# [The task]
Omit the pictures and extract only the lines from the line containing "The height and width of the screenshot is (576, 1024)." to the end of the material, each exactly as written.

============================================================

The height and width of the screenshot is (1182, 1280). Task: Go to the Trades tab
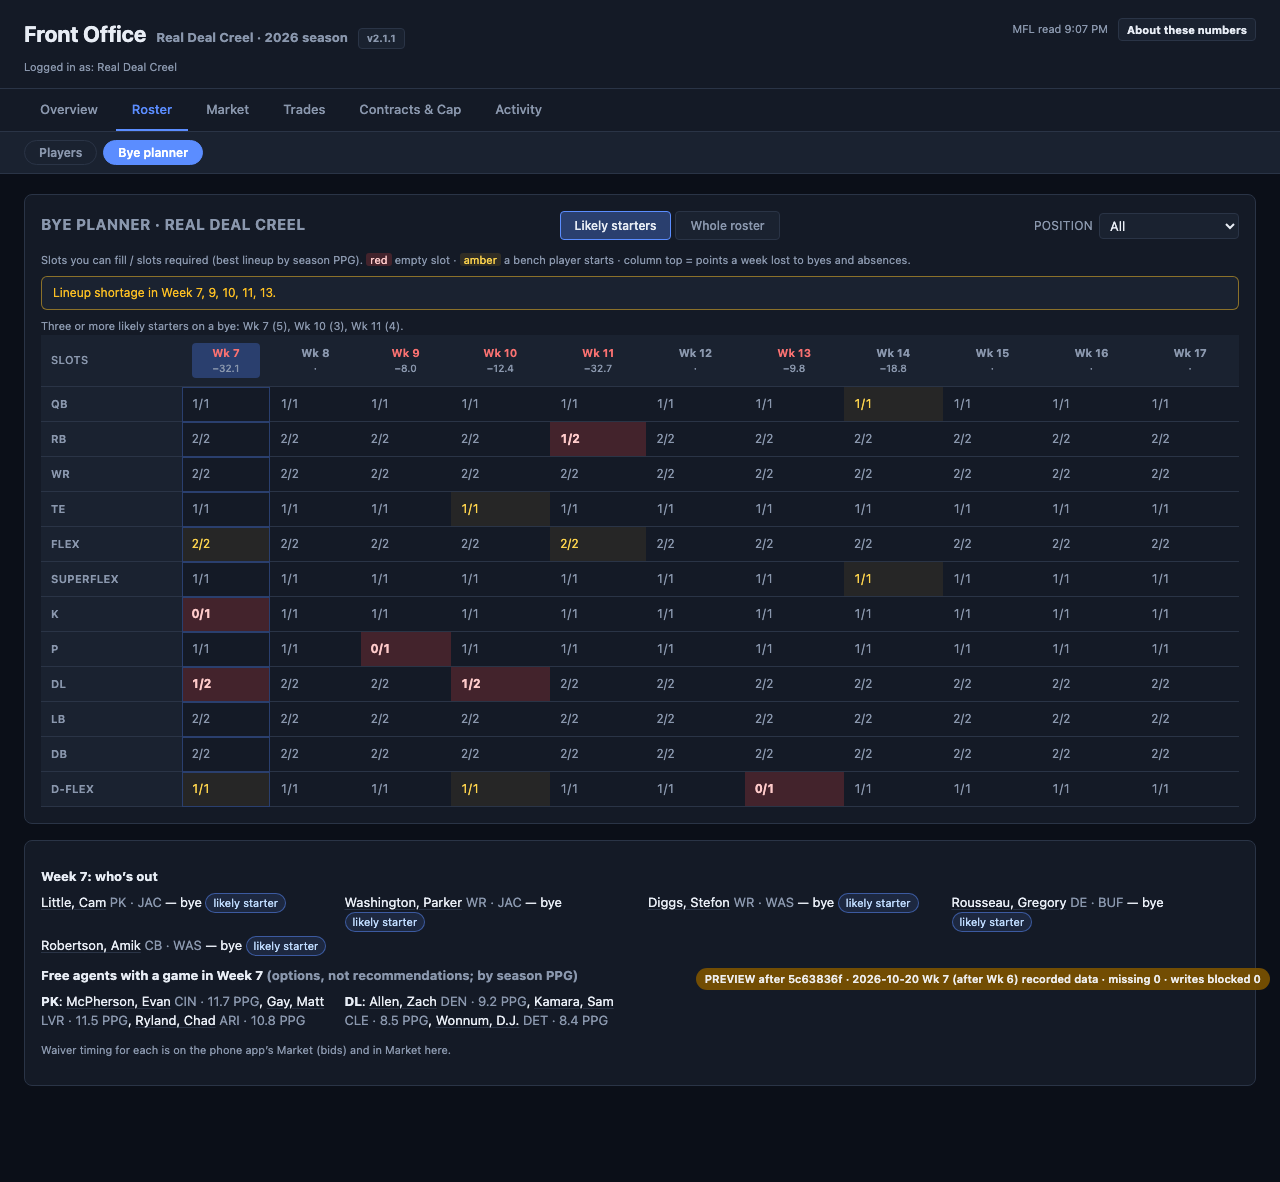click(304, 110)
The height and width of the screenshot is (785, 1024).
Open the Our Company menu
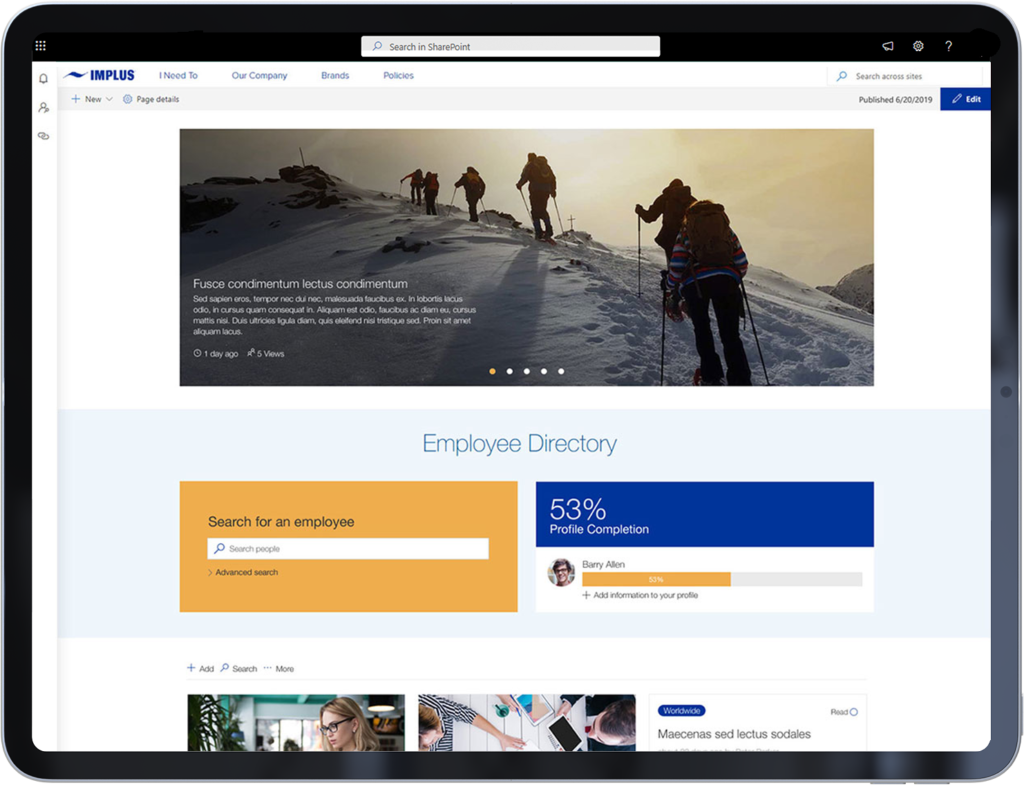[259, 75]
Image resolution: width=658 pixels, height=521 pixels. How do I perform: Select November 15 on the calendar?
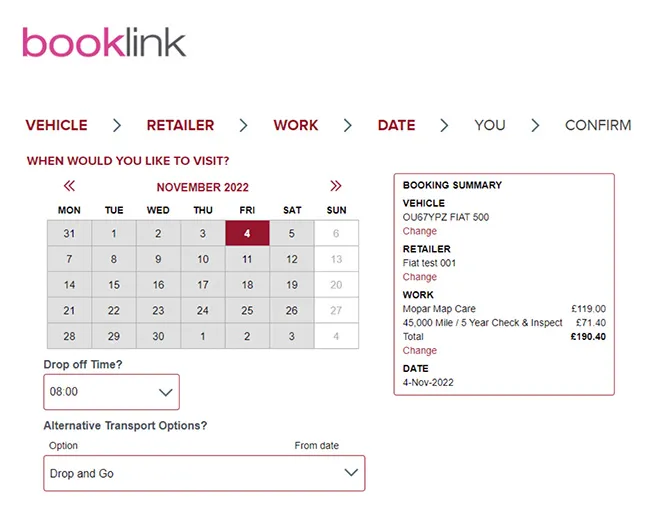click(114, 285)
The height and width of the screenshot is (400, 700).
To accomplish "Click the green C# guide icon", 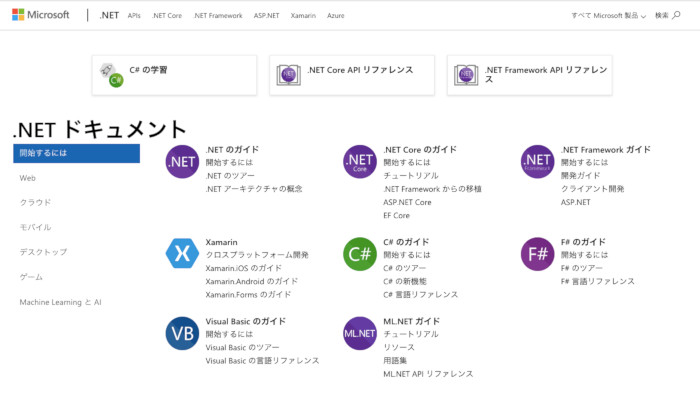I will (360, 254).
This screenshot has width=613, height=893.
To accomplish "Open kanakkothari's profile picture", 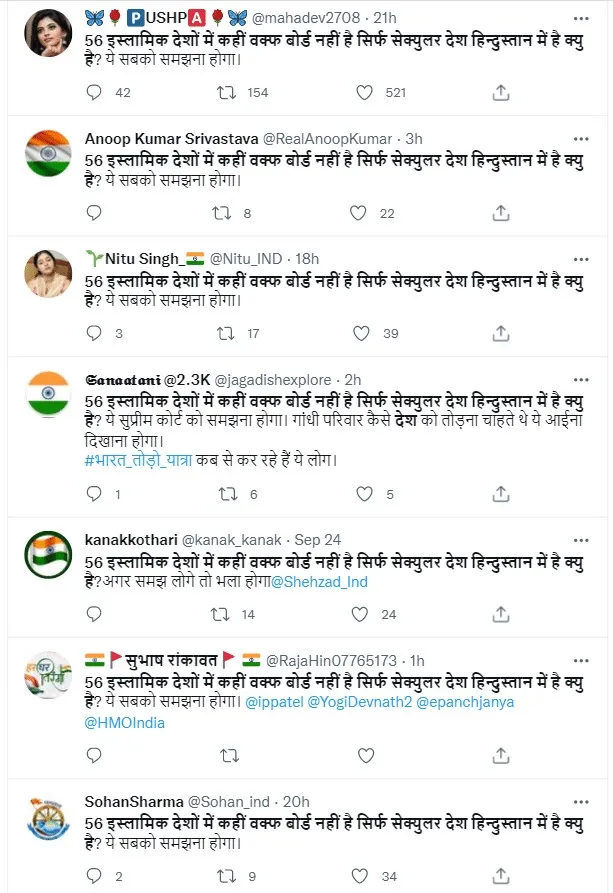I will (x=46, y=553).
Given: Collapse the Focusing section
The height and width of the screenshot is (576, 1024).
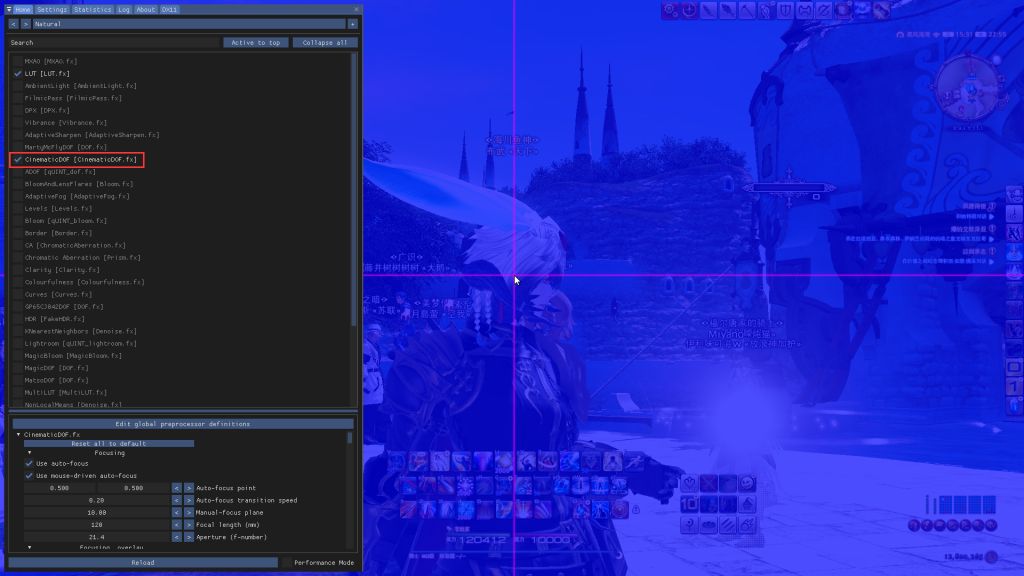Looking at the screenshot, I should tap(30, 453).
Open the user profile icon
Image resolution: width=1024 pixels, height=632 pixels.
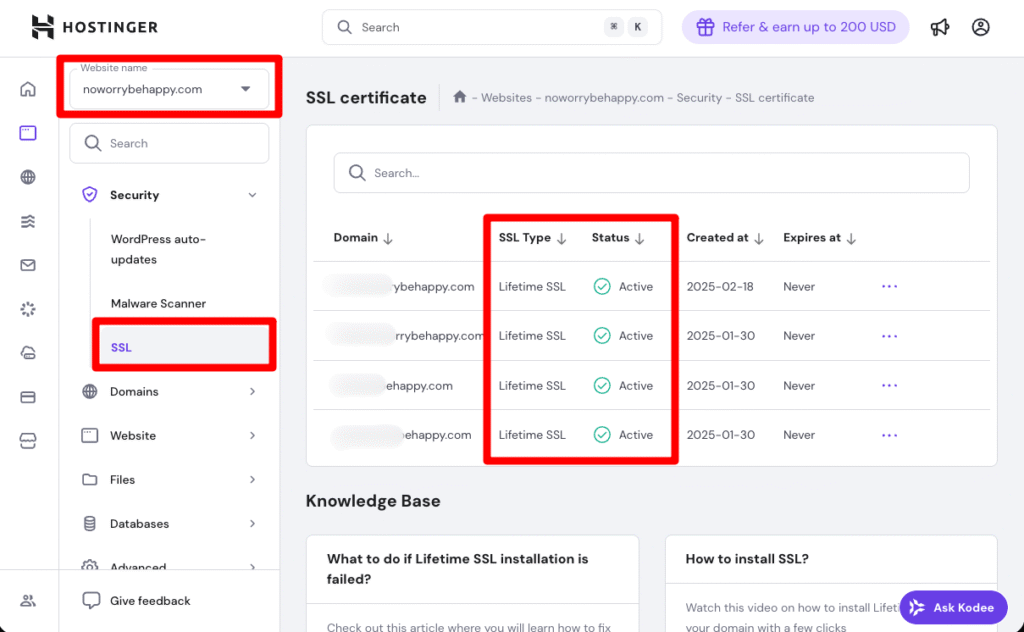coord(981,27)
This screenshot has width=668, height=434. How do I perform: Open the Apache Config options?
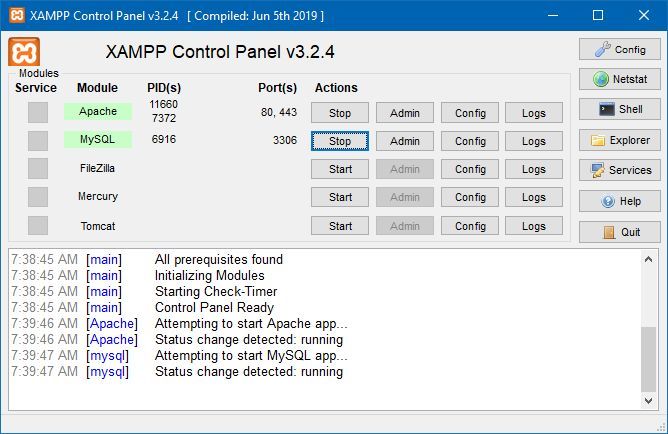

============================================================

# [Your solution]
The height and width of the screenshot is (576, 1024).
Looking at the screenshot, I should tap(30, 453).
Open the user profile icon
Image resolution: width=1024 pixels, height=632 pixels.
coord(981,27)
This screenshot has width=668, height=434. How do I perform: Open the Apache Config options?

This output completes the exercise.